Butowsky also hired the other central player in this story: Rod Wheeler, who filed the lawsuit released on Tuesday. Wheeler, a former police detective who is also a Fox News commentator, agreed to help Butowsky investigate the case and was quoted by the network as saying, “My investigation up to this point shows there was some degree of email exchange between Seth Rich and WikiLeaks.” Wheeler appears to have since turned on Butowsky and Fox News, alleging in this new lawsuit that they deliberately mischaracterized the results of his investigation into Rich’s death and, in so doing, destroyed his credibility in the public eye.

Another key figure is Malia Zimmerman, the Fox News reporter who published the story. The lawsuit claims that Zimmerman “fabricated” Wheeler’s quotes to advance the Rich story.

Lastly, there’s Rich himself. The 27-year-old Nebraska native worked at the DNC helping people find where to vote. He’d previously worked at Greenberg Quinlan Rosner, a progressive opinion research and consulting firm. As Vox’s Jeff Guo explained, police found Rich on the sidewalk with multiple gunshot wounds, at least two in the back, and that he was the apparent victim of an attempted robbery. Because Rich worked at the DNC, which was subject to a hack, the circumstances of his death have spurred numerous conspiracy theories, both on the right and the left.

The lawsuit fingers Trump’s White House directly

Wheeler’s lawsuit makes claims against Fox News and Butowsky, alleging that the network ran with fabricated quotes to concoct the story about Rich originally published.

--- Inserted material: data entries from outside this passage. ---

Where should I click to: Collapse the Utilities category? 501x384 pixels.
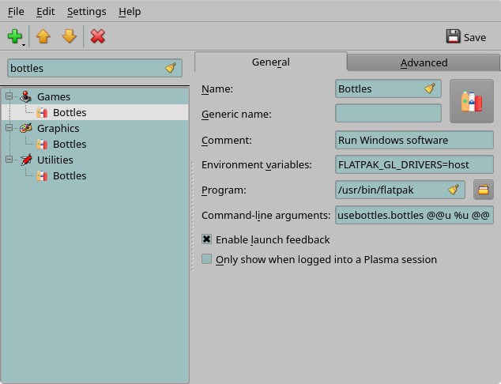[9, 160]
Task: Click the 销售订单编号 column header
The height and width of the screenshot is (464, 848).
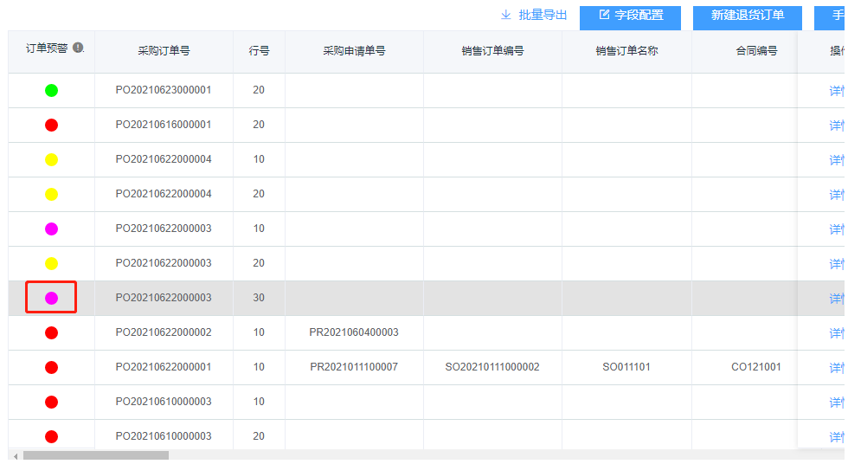Action: 492,51
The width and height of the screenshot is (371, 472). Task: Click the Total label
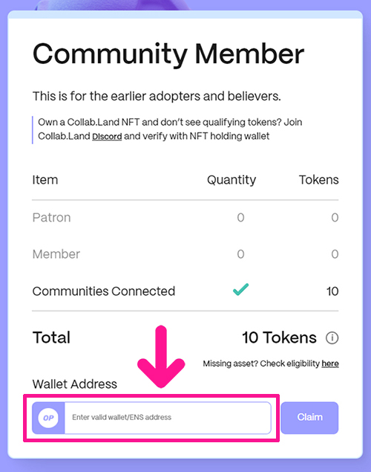(51, 337)
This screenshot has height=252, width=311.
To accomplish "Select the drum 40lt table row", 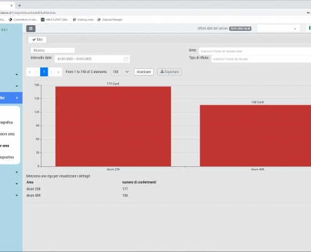I will pyautogui.click(x=168, y=195).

But it also points the finger at the White House directly. On the first page of the lawsuit, Wheeler recounts a text from Butowsky that makes the claim that the president has read the story:

The lawsuit provides other evidence suggesting that the White House may have been involved in the story. For instance, one page relays a voicemail that Butowsky sent Wheeler shortly before the story’s publication:

Additionally, the lawsuit notes that Butowsky took a meeting with then-White House Communications Director Sean Spicer. “Do you have a summary done yet?” Butowsky said in a text to Wheeler on April 18. “Just want to make sure we get point to Sean easily.”

Spicer told NPR that “he's not aware of any contact, direct or not, between Butowsky and Trump.” Moreover, Butowsky now tells NPR he has never shared drafts of the story with President Trump or his aides — that he was joking with a friend.

Additionally, NPR reported that Spicer says he took the meeting “as a favor to Butowsky, a reliable Republican voice. Spicer says he was unaware of any contact involving the president.”

Despite Spicer’s denials, it’s clear that at least Butowsky believes he was working the White House to fuel the Rich story. As Butowsky texted Wheeler: “We need to emphasize the FBI has a report that has been suppressed that shows that Seth Rich did this. With Comey recently being fired this will gain a lot of attention and it's true.”

Still, no hard evidence has emerged to show that the White House was itself responsible for cooking up the rumors about Rich, or that Trump encouraged Fox News to publish false or misleading information.